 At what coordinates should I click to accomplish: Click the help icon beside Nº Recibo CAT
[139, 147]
****
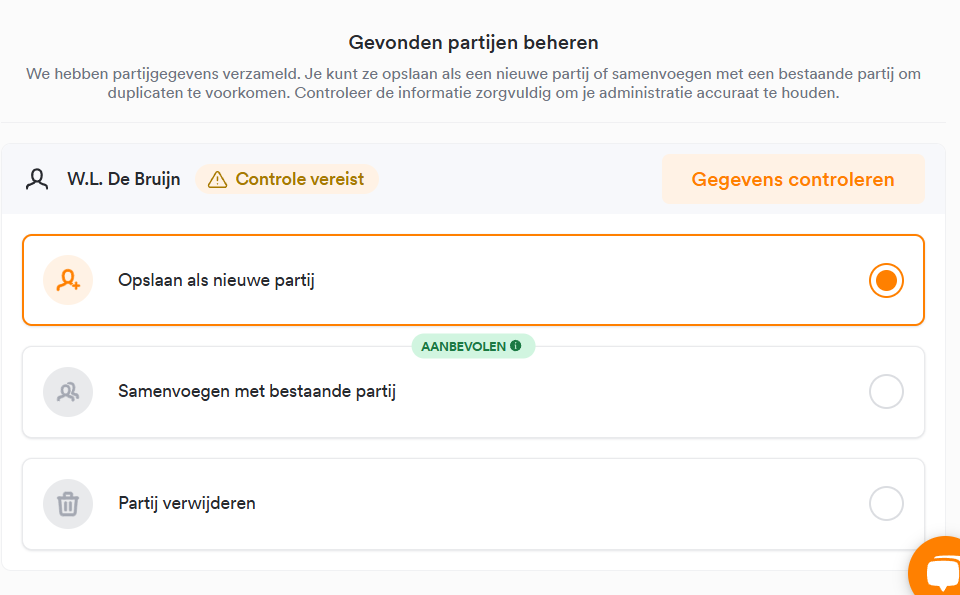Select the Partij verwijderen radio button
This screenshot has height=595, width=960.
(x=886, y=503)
****
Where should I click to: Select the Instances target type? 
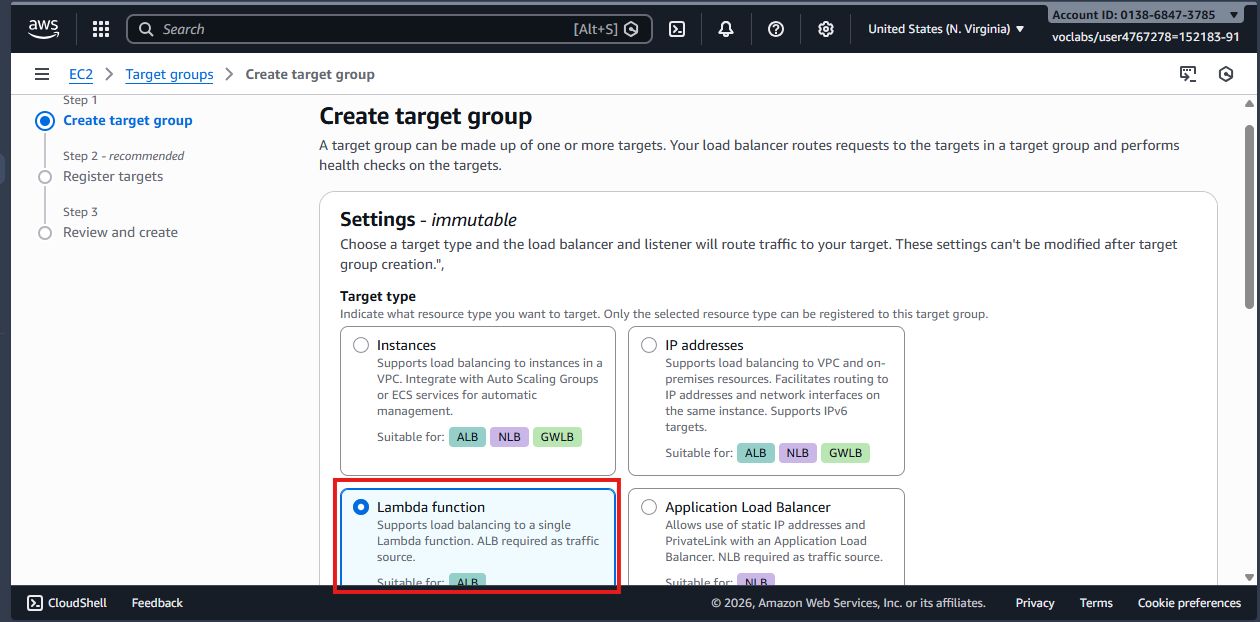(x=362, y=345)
****
§ **Required work**
Reproduce verbatim the portion of the material that starts with the line containing "Select the Partij verwijderen radio button" and ends with the line containing "(x=886, y=503)", both lines included. Omit the pictures from your answer.

§ **The response**
Select the Partij verwijderen radio button
This screenshot has height=595, width=960.
(x=886, y=503)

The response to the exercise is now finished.